Oppenheim--Schur inequalities for causal products

TL;DR

This paper extends classical Schur and Oppenheim inequalities to causal convolutional matrix products, revealing structural parallels and introducing a unified framework for positivity-preserving operations in matrices.

Contribution

It introduces a new class of inequalities for causal matrix products, generalizing classical results and highlighting structural similarities between entrywise and convolution-based operations.

Findings

Established Oppenheim--Schur-type inequalities for causal Jury products.

Unified classical and convolutional inequalities for positive semidefinite matrices.

Provided a framework connecting classical matrix analysis with causal operator structures.

Abstract

We establish a class of Oppenheim--Schur-type inequalities for the convolutional Jury product of positive semidefinite matrices.
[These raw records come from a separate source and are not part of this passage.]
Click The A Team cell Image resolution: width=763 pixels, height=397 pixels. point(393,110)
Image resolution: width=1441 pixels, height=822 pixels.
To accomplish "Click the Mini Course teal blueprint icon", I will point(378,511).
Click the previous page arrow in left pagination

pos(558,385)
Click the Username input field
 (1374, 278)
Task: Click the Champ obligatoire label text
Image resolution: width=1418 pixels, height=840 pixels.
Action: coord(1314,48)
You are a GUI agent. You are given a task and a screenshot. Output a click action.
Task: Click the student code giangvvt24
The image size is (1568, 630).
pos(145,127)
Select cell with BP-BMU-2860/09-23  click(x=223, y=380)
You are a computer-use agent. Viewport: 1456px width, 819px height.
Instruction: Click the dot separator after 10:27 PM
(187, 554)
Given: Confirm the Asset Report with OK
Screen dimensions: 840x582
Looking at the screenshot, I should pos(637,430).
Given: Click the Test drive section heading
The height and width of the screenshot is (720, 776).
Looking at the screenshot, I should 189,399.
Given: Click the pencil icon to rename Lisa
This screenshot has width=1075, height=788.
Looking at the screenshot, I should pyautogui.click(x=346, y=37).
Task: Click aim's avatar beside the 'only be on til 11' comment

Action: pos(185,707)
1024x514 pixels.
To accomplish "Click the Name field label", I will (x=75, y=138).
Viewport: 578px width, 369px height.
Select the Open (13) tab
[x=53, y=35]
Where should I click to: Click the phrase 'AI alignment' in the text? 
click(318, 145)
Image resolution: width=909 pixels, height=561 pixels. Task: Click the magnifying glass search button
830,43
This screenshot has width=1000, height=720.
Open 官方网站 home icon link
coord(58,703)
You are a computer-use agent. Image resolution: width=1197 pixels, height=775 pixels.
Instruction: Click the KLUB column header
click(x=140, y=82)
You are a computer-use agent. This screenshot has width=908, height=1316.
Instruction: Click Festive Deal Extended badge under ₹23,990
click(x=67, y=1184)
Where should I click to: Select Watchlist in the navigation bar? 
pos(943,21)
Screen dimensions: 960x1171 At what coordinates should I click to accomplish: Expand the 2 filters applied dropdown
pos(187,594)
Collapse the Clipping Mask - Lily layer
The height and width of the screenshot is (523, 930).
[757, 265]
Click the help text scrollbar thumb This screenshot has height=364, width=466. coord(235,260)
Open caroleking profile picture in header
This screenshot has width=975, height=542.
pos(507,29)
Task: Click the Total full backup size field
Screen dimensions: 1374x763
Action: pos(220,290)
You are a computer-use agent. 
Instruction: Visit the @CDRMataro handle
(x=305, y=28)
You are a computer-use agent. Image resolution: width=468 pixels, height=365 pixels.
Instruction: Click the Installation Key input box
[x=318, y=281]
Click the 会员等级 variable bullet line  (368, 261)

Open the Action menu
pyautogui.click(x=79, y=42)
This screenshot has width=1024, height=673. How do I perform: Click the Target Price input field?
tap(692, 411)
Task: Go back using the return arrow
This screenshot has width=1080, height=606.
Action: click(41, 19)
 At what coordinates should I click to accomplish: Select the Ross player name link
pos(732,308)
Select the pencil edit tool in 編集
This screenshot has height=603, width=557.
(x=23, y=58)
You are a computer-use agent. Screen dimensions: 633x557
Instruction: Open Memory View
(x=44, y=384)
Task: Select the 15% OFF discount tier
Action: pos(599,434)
These results extend to a causal convolutional setting the classical Schur and Oppenheim inequalities associated with the Hadamard product. Our approach highlights structural parallels between entrywise and convolution-based matrix operations, revealing how positivity constraints interact with causality. Building on this perspective, we introduce a broader family of causal matrix products and prove unified inequalities that simultaneously recover the classical Schur and Oppenheim bounds as well as their convolutional Jury counterparts. These results provide a common framework for understanding positivity-preserving matrix products and suggest further connections between classical matrix analysis and causal operator structures.